From the records, return each line that has the word "agent" in it.

Exercise material START

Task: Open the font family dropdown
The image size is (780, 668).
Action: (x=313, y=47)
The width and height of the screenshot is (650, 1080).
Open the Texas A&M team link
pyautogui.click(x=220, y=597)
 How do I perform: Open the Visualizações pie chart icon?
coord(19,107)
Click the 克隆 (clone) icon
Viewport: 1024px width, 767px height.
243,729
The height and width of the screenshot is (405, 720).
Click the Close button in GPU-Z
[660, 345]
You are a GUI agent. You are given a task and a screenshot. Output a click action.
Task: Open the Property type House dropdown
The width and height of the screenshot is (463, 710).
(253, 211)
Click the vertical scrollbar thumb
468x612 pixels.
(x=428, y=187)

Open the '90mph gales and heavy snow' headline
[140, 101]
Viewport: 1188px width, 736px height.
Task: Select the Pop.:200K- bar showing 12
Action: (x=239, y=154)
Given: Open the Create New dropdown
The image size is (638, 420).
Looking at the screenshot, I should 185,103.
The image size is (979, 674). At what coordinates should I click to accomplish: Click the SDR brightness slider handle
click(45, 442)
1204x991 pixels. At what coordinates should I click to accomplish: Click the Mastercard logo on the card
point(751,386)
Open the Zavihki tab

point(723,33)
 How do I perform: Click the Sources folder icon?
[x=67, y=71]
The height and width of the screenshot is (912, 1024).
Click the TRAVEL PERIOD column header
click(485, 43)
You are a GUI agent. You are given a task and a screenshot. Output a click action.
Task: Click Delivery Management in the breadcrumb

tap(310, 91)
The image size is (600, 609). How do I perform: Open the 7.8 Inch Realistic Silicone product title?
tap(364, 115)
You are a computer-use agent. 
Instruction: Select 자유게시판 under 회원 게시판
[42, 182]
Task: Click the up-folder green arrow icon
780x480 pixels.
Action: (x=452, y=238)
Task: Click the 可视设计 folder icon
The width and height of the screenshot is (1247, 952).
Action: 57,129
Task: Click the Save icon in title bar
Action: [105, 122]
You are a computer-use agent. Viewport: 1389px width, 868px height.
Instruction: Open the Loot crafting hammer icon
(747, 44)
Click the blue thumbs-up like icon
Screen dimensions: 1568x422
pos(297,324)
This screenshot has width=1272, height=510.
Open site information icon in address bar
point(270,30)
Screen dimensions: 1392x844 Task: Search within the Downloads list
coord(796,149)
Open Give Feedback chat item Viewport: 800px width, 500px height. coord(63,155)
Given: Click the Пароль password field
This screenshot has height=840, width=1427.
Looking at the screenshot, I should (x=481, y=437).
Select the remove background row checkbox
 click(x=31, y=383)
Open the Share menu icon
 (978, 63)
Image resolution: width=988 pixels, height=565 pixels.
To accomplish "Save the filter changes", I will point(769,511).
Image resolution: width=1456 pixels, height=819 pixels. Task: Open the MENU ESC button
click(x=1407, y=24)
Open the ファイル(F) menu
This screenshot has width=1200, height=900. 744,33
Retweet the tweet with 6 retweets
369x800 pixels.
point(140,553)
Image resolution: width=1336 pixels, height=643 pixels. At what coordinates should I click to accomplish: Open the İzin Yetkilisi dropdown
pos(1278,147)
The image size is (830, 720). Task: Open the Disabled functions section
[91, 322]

Exercise material END

Answer area –
You are a GUI agent. You are given a task and a screenshot. Output a click action.
You are a GUI agent. You are given a task and a screenshot. Output a click action.
You are a computer-use agent. 
You are a computer-use agent. Viewport: 1389px width, 868px height.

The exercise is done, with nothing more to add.